How is that any different than using an extension ladder? What would you have done? Levitate?


----------



## 480sparky (Sep 20, 2007)

Step ladders are not designed to be used as extension ladders.


----------



## Adam12 (May 28, 2008)

The back legs of that ladder are sitting on a 6" wide curb.

An ext. ladder has feet that swing to compensate for an uneven surface and are made for the specific purpose.

Not to mention everyone knows your not supposed to lean and A frame. :no:


----------



## EBFD6 (Aug 17, 2008)

480sparky said:


> Step ladders are not designed to be used as extension ladders.


linesman pliers are not designed to be used as hammers

screwdrivers are not designed to be used as chisels

To quote (loosely) a line from the movie Apollo 13 "I don't care what it was designed to do, I care about what it can do"


----------



## captkirk (Nov 21, 2007)

If I was your boss I would be hoping there is something better you could be doing than taking pictures of other guys working. Hey maybe he's an adrenalin junkie and it gets him off......jezz who made you hall monitor...?


----------



## 480sparky (Sep 20, 2007)

EBFD6 said:


> linesman pliers are not designed to be used as hammers
> 
> screwdrivers are not designed to be used as chisels
> 
> To quote (loosely) a line from the movie Apollo 13 "I don't care what it was designed to do, I care about what it can do"



And NASA never had OSHA visit Apollo 13 while it was in flight, either.


----------



## B4T (Feb 10, 2009)

captkirk said:


> If I was your boss I would be hoping there is something better you could be doing than taking pictures of other guys working. Hey maybe he's an adrenalin junkie and it gets him off......jezz who made you hall monitor...?


Don't knock a guy for showing us pictures :no:

We like pictures here :thumbsup:


----------



## 480sparky (Sep 20, 2007)

Black4Truck said:


> Don't knock a guy for showing us pictures :no:
> 
> We like pictures here :thumbsup:



We *DEMAND* pictures. :laughing:


----------



## Rudeboy (Oct 6, 2009)

480sparky said:


> We *DEMAND* pictures. :laughing:


----------



## Adam12 (May 28, 2008)

captkirk said:


> If I was your boss I would be hoping there is something better you could be doing than taking pictures of other guys working. Hey maybe he's an adrenalin junkie and it gets him off......jezz who made you hall monitor...?


 
:laughing:

BTW, it's jeez.


----------



## captkirk (Nov 21, 2007)

Adam12 said:


> :laughing:
> 
> BTW, it's jeez.


 Im part spanish so its jezz...


----------



## MacroManage (Apr 29, 2010)

480sparky said:


> Step ladders are not designed to be used as extension ladders.

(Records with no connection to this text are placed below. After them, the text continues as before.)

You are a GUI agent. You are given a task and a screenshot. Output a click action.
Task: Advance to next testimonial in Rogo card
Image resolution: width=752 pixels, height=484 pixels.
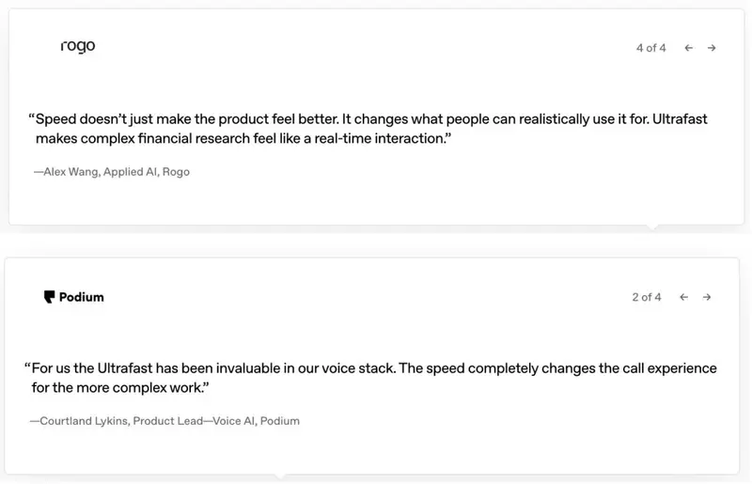[712, 48]

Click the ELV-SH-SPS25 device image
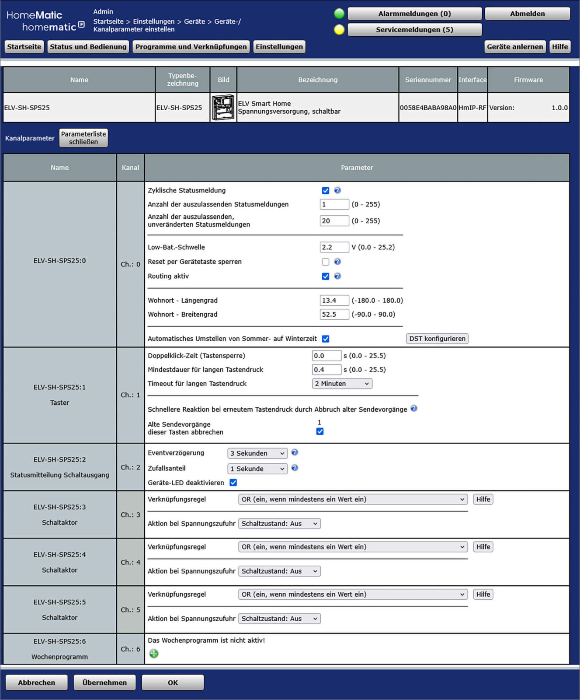(x=223, y=108)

True, we hear that all the time.

But the fact is that they work VERY well. Who is going to go get a 6 or 8 foot ladder that is made to be leaned against the wall when there are plenty of 6 and 8 foot step ladders that do the job just fine?


----------



## Adam12 (May 28, 2008)

captkirk said:


> Im part spanish so its jezz...


I can only assume what the other part is.............:jester:


----------



## captkirk (Nov 21, 2007)

I wonder myself sometimes. My comment stems from watching my helper text his girlfriend when he thinks im not looking.


----------



## GoodLookingUglyGuy (Feb 3, 2010)

Rudeboy said:


>


Are staples not allowed


----------



## Rudeboy (Oct 6, 2009)

GoodLookingUglyGuy said:


> Are staples not allowed


They are and I've never been called on using them but my boss has, he says. So out came the 3/8 straps.


----------



## Adam12 (May 28, 2008)

captkirk said:


> I wonder myself sometimes. My comment stems from watching my helper text his girlfriend when he thinks im not looking.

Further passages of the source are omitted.